EX-32.2 6 pgen-20230331xexx322.htm EX-32.2 Document

Exhibit 32.2
CERTIFICATION PURSUANT TO
18 U.S.C. SECTION 1350
AS ADOPTED PURSUANT TO SECTION 906
OF THE SARBANES-OXLEY ACT OF 2002
I, Harry Thomasian Jr., Chief Financial Officer of Precigen, Inc. (the "Company"), do hereby certify, pursuant to 18 U.S.C. Section 1350, as adopted pursuant to Section 906 of the Sarbanes-Oxley Act of 2002, that to the best of my knowledge:
•the Quarterly Report on Form 10-Q of the Company for the quarter ended March 31, 2023 (the "Report") fully complies with the requirements of Section 13(a) or 15(d) of the Securities Exchange Act of 1934; and
•the information contained in the Report fairly presents, in all material respects, the financial condition and results of operations of the Company.
Date: May 10, 2023
 
/s/ HARRY THOMASIAN JR.
Harry Thomasian Jr.
Chief Financial Officer
(Principal Financial Officer)
A signed original of this written statement required by Section 906, or other document authenticating, acknowledging or otherwise adopting the signature that appears in typed form within the electronic version of this written statement required by Section 906, has been provided to the Company and will be retained by the Company and furnished to the Securities and Exchange Commission or its staff upon request.

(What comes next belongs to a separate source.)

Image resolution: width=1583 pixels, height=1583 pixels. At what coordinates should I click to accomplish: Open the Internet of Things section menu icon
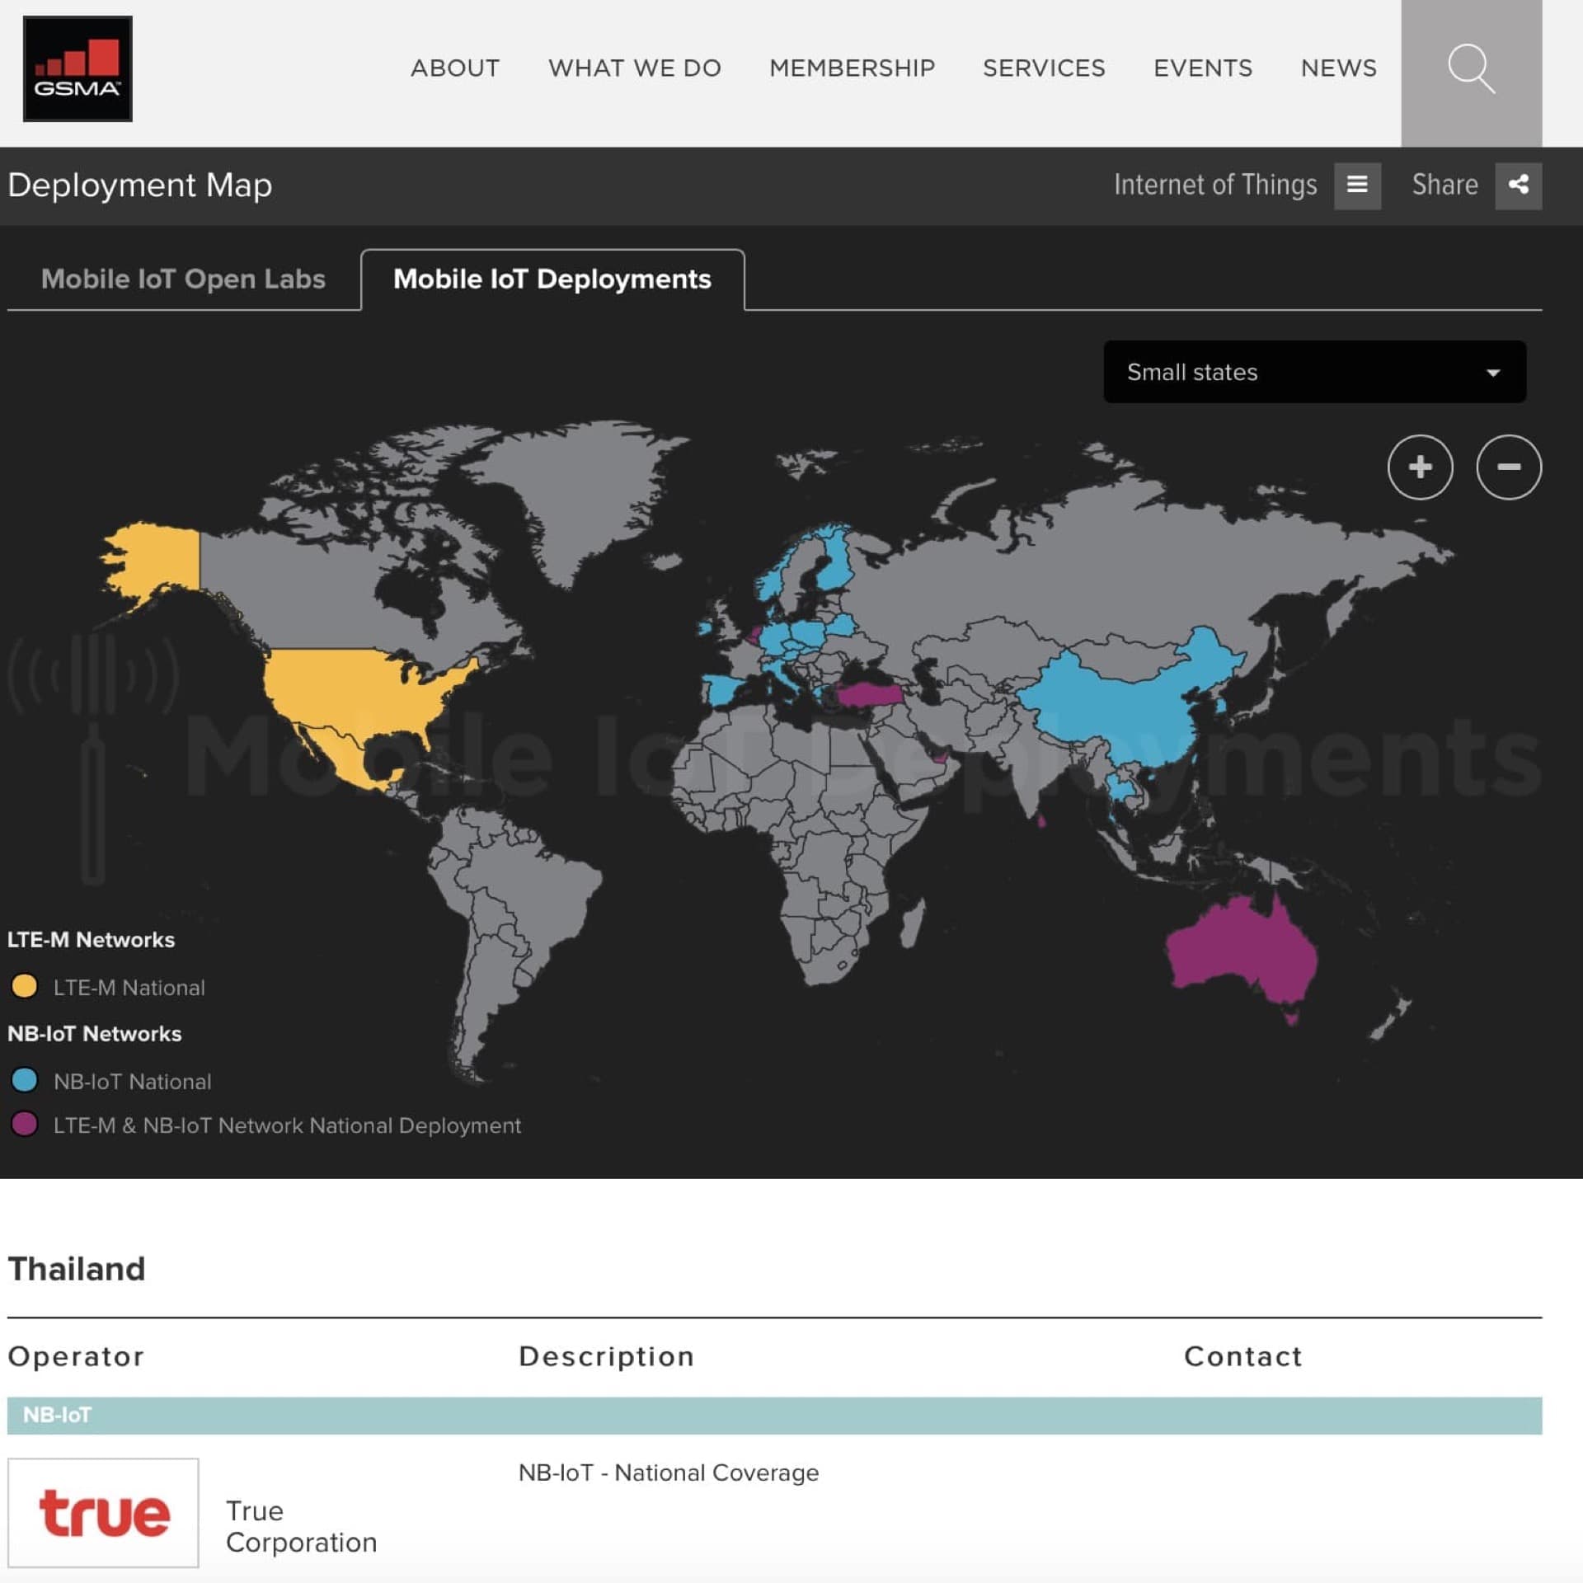(x=1357, y=185)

This certification accompanies the Form 10-Q to which it relates, is not deemed filed with the Securities and Exchange Commission and is not to be incorporated by reference into any filing of the Registrant under the Securities Act of 1933 or the Securities Exchange Act of 1934 (whether made before or after the date of the Form 10-Q), irrespective of any general incorporation language contained in such filing.